File formats that stand a good chance of survival meet four criteria:
- They are commonly used
- They can be read by multiple software
- They are well-documented, meaning that it is possible to find a technical specification which details how information is stored in the format
- They are open/non-proprietary.
You can see examples of suitable file formats for a number of different data types in the Choosing a file format section.
You should choose a file format that is appropriate for your data collection and intended analysis method, but you may also want to consider whether that file format is suited for long-term data preservation. If it isn’t possible to choose a file format that is suitable for preservation from the beginning of the project, one option may be to use one file format for short-term processing of files (a work format), and then convert the finalised files that shall be preserved to a format that is suitable for long-term preservation. Remember to document which formats you have chosen and for which purposes in the project documentation. If you want advice on recommended file formats for long-term preservation, consult with the local research data support unit at your university.
Proprietary file formats
If there are two equal file formats, where one can be read by several software applications and the other can only be read by one, it is safer to choose the format which can be read by several applications. A proprietary file format means that there is an owner (usually a company) who decides how the format operates, and this affects in which applications the format can be used. Many proprietary file formats are also locked and can only be opened in software developed by the same owner.
What happens to the information in a file with a proprietary format if the owner goes bankrupt, or decides that it’s too expensive to keep supporting the format? In a worst case scenario, all information may be lost. (Read more about software in the Software section.)
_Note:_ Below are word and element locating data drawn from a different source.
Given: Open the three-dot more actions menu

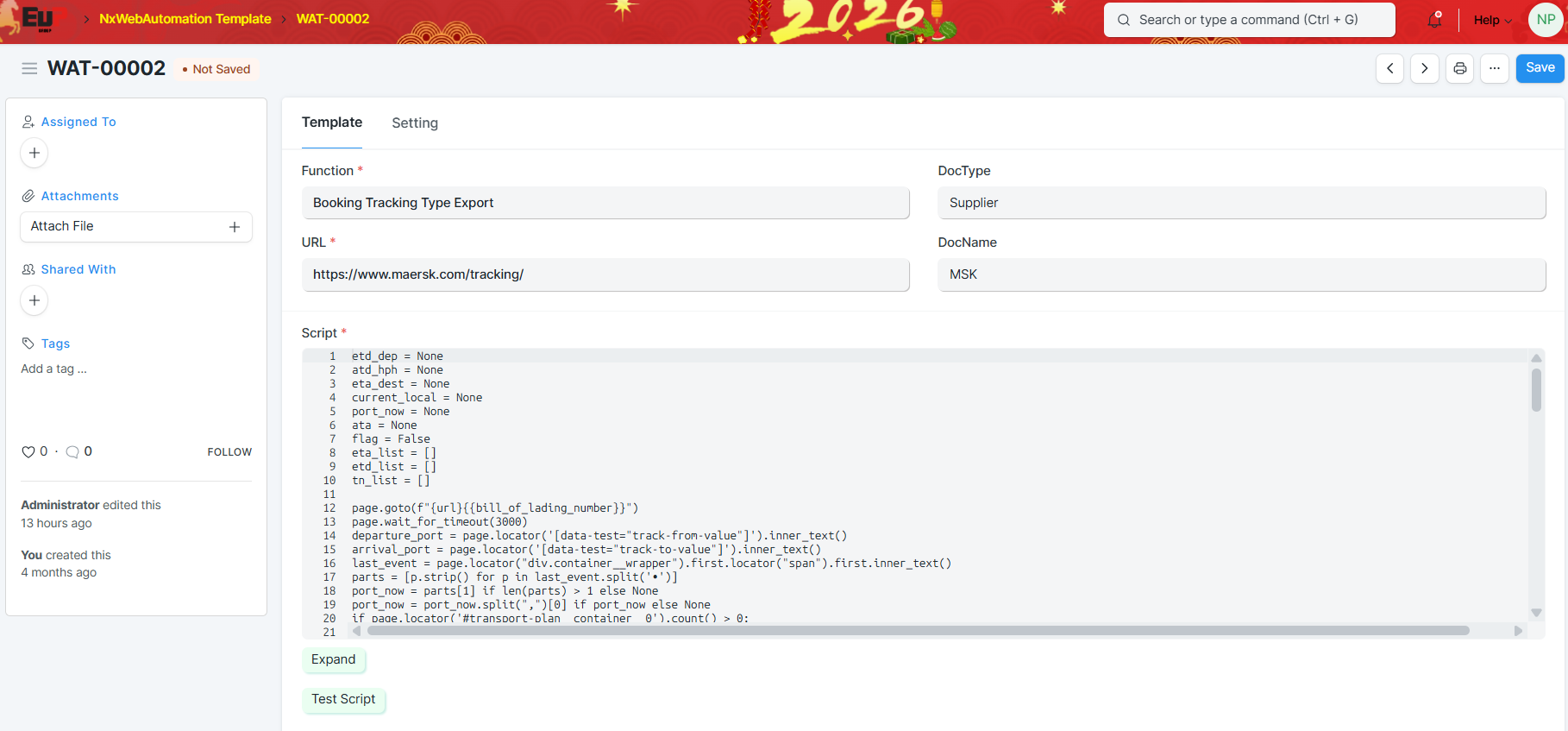Looking at the screenshot, I should [x=1494, y=68].
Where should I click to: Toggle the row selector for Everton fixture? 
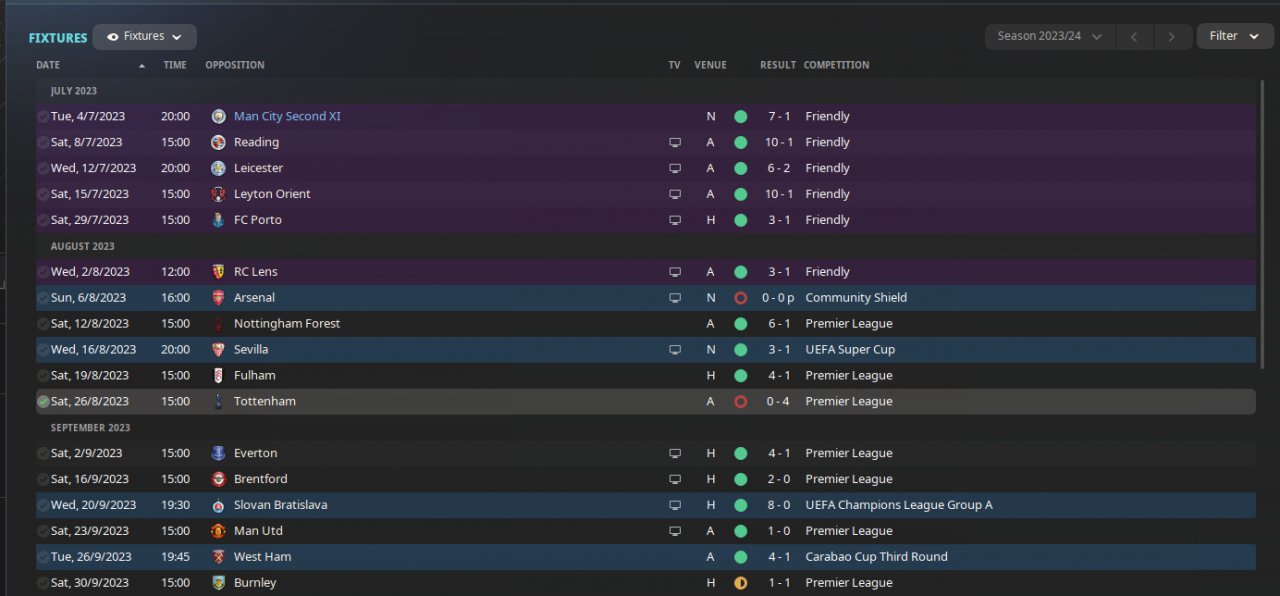(43, 454)
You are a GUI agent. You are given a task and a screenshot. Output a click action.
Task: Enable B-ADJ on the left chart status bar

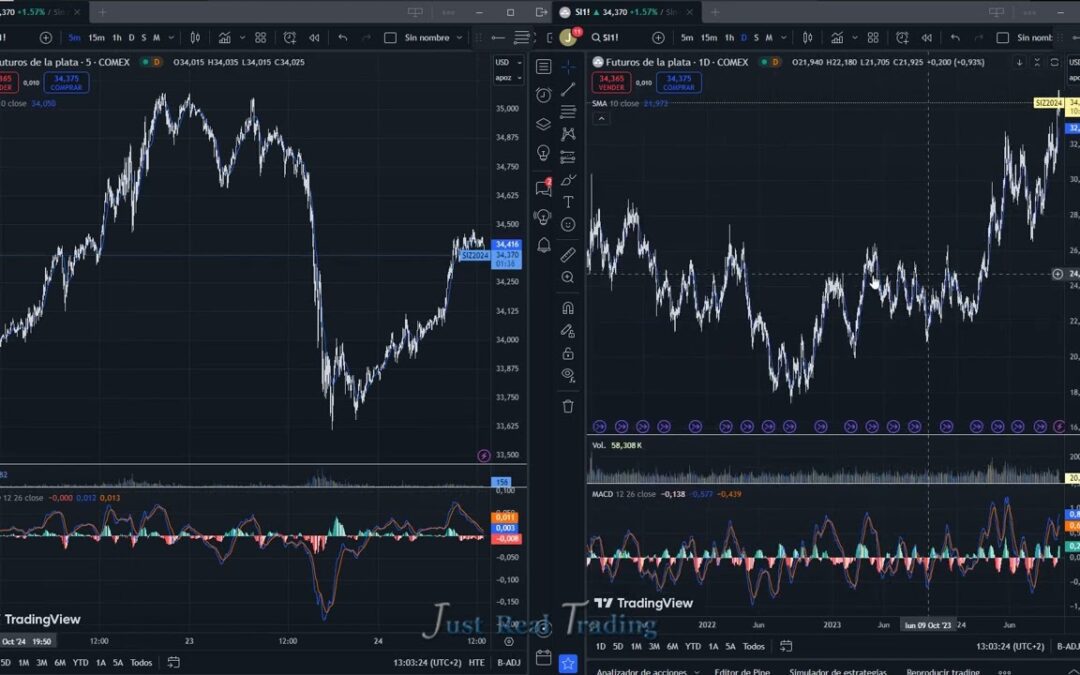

Some proprietary file formats can be opened in other software applications, either directly or by importing/converting them into the application format. However, doing so risks that the file contents will look strange and that all data may not be converted properly. Similarly, in some applications you can choose from a list of file formats when you save files, and may choose formats developed by other companies, including some proprietary formats. In this case you should also check that all data remain correct in the saved format. The Microsoft Office applications (Word, Excel, PowerPoint etc.) are proprietary, and even if you can open a Word file (.docx) in another application, text and tables may look strange. This is because Microsoft owns the formatting and several of the fonts that are used, and they don’t want to share them with their competitors.